Dated at Bedford Square [London].
Length: 1 sheet, 92 words
Transliteration Information
Editorial declaration: First edited in the project 'Image to Text' (David Denison & Nuria Yáñez-Bouza, 2013-2019), now incorporated in the project 'Unlocking the Mary Hamilton Papers' (Hannah Barker, Sophie Coulombeau, David Denison, Tino Oudesluijs, Cassandra Ulph, Christine Wallis & Nuria Yáñez-Bouza, 2019-2023).
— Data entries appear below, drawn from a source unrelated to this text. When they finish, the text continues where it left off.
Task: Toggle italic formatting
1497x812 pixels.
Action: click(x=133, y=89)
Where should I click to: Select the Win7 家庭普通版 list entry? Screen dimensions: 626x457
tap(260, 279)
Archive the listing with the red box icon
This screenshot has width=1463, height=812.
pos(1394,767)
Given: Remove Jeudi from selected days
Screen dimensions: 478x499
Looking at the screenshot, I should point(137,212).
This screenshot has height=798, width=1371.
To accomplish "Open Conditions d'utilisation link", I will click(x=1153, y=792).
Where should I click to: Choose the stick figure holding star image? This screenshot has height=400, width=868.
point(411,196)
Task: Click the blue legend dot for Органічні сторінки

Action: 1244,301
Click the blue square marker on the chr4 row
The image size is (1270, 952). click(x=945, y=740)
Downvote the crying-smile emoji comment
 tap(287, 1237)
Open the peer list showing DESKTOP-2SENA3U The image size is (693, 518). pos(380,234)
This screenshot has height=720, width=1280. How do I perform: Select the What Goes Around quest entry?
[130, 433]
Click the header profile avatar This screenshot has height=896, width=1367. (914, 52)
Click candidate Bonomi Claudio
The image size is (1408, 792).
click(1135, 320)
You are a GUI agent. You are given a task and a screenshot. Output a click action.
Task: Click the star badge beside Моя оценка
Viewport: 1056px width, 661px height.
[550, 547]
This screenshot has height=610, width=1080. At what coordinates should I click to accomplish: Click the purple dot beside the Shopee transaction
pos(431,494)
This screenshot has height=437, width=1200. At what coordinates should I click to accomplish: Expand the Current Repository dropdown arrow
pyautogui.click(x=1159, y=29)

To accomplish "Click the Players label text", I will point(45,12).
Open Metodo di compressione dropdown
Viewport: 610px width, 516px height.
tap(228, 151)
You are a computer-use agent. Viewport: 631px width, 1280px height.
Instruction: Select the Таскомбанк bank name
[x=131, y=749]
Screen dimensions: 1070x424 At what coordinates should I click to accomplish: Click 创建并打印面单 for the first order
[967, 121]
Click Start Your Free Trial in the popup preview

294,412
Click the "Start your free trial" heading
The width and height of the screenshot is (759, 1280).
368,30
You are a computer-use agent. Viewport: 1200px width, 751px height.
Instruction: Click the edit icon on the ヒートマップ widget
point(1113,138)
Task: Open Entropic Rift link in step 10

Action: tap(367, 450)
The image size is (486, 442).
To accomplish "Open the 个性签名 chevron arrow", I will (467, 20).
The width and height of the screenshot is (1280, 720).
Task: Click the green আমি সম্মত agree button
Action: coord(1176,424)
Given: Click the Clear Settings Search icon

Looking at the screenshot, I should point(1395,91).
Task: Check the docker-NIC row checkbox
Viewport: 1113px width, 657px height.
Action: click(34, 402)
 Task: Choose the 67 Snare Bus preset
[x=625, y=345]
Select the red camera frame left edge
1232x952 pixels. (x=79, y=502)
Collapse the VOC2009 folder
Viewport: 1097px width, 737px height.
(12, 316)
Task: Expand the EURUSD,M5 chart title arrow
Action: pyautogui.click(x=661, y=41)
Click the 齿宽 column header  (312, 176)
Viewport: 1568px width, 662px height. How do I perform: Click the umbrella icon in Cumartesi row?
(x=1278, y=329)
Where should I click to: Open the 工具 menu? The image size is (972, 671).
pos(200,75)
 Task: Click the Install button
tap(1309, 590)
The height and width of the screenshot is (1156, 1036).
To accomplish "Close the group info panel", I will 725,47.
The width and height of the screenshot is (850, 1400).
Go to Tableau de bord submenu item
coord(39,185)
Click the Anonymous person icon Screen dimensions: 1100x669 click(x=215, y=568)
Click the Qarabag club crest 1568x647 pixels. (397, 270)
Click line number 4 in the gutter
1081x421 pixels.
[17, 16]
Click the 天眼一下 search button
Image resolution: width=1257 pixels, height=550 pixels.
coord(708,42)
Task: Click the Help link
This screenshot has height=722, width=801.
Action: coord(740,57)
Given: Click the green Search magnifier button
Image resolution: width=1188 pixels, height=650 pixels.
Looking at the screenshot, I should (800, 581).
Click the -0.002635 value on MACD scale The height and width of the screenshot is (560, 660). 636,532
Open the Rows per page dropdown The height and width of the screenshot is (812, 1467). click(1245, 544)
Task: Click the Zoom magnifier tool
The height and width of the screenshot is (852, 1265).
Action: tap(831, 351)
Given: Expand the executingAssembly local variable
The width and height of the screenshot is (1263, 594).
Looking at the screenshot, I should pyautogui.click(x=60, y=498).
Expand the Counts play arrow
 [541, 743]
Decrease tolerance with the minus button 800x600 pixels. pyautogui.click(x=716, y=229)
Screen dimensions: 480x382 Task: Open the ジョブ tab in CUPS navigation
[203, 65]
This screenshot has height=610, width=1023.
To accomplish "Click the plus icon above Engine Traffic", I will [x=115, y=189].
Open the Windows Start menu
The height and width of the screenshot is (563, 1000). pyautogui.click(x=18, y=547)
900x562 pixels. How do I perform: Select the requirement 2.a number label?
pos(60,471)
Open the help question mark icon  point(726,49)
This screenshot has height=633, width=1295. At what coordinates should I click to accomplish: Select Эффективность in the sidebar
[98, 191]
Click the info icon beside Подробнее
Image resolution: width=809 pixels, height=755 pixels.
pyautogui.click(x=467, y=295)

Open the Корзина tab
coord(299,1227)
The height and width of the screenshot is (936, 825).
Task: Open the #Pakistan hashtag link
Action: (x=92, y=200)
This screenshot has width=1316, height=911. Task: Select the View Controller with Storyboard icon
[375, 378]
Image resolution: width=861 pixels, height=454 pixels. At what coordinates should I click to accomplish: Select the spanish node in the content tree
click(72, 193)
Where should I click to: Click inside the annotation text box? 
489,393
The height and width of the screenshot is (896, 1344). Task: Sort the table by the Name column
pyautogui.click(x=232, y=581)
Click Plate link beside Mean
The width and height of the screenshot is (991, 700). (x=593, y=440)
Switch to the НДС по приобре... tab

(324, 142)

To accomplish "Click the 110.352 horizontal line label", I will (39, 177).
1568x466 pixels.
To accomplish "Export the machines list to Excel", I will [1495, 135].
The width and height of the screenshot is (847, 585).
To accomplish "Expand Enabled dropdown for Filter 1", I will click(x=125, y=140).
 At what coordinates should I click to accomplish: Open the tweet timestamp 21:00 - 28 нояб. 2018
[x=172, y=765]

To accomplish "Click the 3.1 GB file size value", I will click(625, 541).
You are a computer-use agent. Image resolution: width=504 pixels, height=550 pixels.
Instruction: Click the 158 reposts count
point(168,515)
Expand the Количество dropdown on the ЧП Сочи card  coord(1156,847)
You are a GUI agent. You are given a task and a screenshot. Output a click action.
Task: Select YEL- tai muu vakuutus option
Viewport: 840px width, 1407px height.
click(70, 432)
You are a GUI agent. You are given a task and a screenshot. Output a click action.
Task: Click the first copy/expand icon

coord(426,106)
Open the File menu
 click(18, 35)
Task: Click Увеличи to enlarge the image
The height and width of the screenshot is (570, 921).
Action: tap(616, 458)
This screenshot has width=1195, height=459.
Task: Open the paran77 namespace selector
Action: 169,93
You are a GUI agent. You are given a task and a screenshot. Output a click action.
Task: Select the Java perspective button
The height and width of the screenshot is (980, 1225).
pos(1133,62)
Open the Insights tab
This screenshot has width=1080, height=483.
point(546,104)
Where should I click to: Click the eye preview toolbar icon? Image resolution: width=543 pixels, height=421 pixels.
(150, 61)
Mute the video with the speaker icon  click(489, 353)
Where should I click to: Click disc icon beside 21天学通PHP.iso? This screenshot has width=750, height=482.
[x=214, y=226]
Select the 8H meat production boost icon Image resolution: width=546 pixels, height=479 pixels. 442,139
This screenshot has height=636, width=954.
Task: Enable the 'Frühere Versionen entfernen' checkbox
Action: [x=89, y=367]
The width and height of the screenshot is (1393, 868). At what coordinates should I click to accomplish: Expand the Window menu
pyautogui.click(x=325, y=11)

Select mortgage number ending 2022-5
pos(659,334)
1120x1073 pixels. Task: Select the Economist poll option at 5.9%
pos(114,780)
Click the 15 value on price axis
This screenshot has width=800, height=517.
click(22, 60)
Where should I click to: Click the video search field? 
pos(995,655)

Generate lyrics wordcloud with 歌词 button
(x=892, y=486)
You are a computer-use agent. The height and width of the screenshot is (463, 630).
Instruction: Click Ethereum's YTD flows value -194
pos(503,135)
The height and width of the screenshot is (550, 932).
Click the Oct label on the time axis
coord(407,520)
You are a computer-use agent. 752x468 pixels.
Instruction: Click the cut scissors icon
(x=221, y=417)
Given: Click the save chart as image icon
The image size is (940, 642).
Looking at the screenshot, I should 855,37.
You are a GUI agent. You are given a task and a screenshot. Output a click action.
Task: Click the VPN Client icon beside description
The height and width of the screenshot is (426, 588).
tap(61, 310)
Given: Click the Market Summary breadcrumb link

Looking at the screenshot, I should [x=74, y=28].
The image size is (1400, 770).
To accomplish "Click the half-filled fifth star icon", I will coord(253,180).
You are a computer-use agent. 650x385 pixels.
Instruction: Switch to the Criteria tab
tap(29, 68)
All quotation marks are retained in the text and are represented by appropriate Unicode characters. Words split across two lines may have a hyphen on the first, the second or both fragments (reco-|ver, imperfect|-ly, satisfacti-|-on); or a double hyphen (pur=|port, dan|=ger, qua=|=litys); or none (respect|ing). Any point in abbreviations with superscripted letter(s) is placed last, regardless of relative left-right orientation in the original. Thus, Mrs. or Mrs may occur, but M.rs or Mr.s do not.
Acknowledgements: XML version: Research Assistant funding in 2017/18 provided by the Department of Linguistics and English Language, University of Manchester.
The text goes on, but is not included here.